La gente cree que los locos no tenemos ni idea. No están muy descaminados los que así piensan, porque es la pura verdad. Sin embargo de vez en cuando se nos ilumina el cerebro y rompemos a lanzar pequeñas ráfagas de luz a nuestro alrededor.
Como uno se pega muchas caminatas cuando tengo permiso para salir del manicomio, ayer sábado, pude observar a lo largo de la calle Real una serie de humildes puestecitos en los que se vendían las cosas más variopintas del mundo. Un hombre vendía discos de ésos de pizarra, en cuyas portadas lo mismo podías ver a la Paquera de Jerez que a Pepe Marchena con las caras rosadas de tanto estirar los colores, porque la cosa entonces olía a pólvora y ni la economía ni la técnica daban para más. Otro señor vendía billetes antiguos y monedas del año en que a mí me quitaron la teta. Otro llenaba globos. Otro propagaba a Corín Tellado y esparcía por el suelo aquellas novelas que tanto rellenaron las horas de nuestros padres y abuelos. En fin, que el poquito ambiente que había lo ponían ellos con sus escasas ventas y su multitud de ilusiones.
Inmediatamente, uno, que no para de darle al coco, se puso a pensar como el que no quiere la cosa y se me vino al recuerdo un viaje que hice a Edimburgo hace tiempo. No se me puede olvidar el espectáculo que mis ojos vieron. Se trataba de un edificio enorme, una de cuyas plantas estaba totalmente repleta de coches. Le llamaban a aquello el Sunday Market (Mercado del Domingo).
Pregunté de qué iba el asunto y me informaron de que cada coche pagaba al Ayuntamiento una pequeña cantidad, gracias a la cual se instalaban allí los domingos por la mañana con su capots abiertos ofreciendo toda clase de artículos de segunda mano. Recuerdo que todo era muy barato, porque esos artículos eran de su propiedad, pero ya estaban viejos o inservibles para sus dueños, que no para muchos de los que contemplábamos el panorama. Lo mismo se vendían patines seminuevos, que túnicas de seda, que libros clásicos, que vajillas y cuberterías.
Me quedé con las ganas de comprar por dos mil pesetas una cesta de ésas que salían en las películas cuando se iba la familia a merendar al campo.
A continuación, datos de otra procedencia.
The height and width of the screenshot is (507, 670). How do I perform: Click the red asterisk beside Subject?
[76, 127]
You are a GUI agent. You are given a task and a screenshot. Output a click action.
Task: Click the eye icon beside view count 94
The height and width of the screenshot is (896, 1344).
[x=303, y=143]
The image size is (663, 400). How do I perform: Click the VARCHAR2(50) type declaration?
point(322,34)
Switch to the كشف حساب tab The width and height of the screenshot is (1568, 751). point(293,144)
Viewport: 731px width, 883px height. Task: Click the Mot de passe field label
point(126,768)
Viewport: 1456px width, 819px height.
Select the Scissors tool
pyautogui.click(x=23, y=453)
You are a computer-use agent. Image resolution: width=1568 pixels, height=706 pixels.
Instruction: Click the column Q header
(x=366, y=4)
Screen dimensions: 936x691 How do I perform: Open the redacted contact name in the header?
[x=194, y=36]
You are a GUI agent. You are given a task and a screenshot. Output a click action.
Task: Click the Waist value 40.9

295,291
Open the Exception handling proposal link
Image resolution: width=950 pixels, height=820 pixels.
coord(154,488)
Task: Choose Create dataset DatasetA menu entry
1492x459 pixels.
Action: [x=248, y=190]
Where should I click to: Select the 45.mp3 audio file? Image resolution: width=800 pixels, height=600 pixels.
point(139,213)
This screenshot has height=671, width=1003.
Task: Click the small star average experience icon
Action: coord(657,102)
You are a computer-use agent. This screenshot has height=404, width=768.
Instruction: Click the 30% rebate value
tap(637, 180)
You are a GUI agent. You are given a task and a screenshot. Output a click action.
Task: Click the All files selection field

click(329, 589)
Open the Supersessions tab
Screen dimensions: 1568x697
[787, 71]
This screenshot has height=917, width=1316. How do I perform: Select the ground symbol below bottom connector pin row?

La cesta de mimbre contenía sus platos, sus servilletas, sus cubiertos…Prácticamente todo estaba nuevo, pero en el avión no me iban a dejar meter tanto volumen y me tuve que conformar con ver y seguir adelante.Digo todo esto, porque se me ocurre que esta idea, transplantada a la calle Real, podría tener éxito con la diferencia de que aquí tenemos un clima mucho mejor que en Escocia, el gitaneo se nos da mejor que allí y nuestra calle proporciona un marco incomparable.
¿Se imaginan ustedes lo que sería la calle Real a todo lo largo, un sábado, con multitud de tenderetes o coches abiertos o mesitas, en las que cualquier cañaílla pudiera poner aquellos tiestos o pequeñas cosas que ya le estorban en casa, pero que no dejan de tener su valor para el que la contempla? Ganaría todo el mundo. El comercio tendría a la gente en la calle desde muy temprano y no metida en sus casas viendo las carreras de motos; los vendedores saldrían por fin de aquellas cosas que ya no les sirven, pero que tienen su valor eterno, a cambio de algún dinerito que nunca viene mal y menos ahora; el Ayuntamiento cobraría pequeñas cantidades según los sitios y sobre todo le daría vida a una calle que no solamente está muerta, sino que además huele que apesta; sería un reclamo para toda la Bahía, si el tema cuaja bien.
Bueno, ahí está la idea. Los detalles los dejo para los que tienen la cabeza en su sitio, aunque considero importante que a nadie debería molestarle esa actividad. Por supuesto que la calle debe estar limpia, y no como está, para que aquello no se convierta en un vertedero. Termino, que me está doliendo la cabeza. No se puede pensar tantas cosas al mismo tiempo, porque me voy a volver más loco de lo que estoy.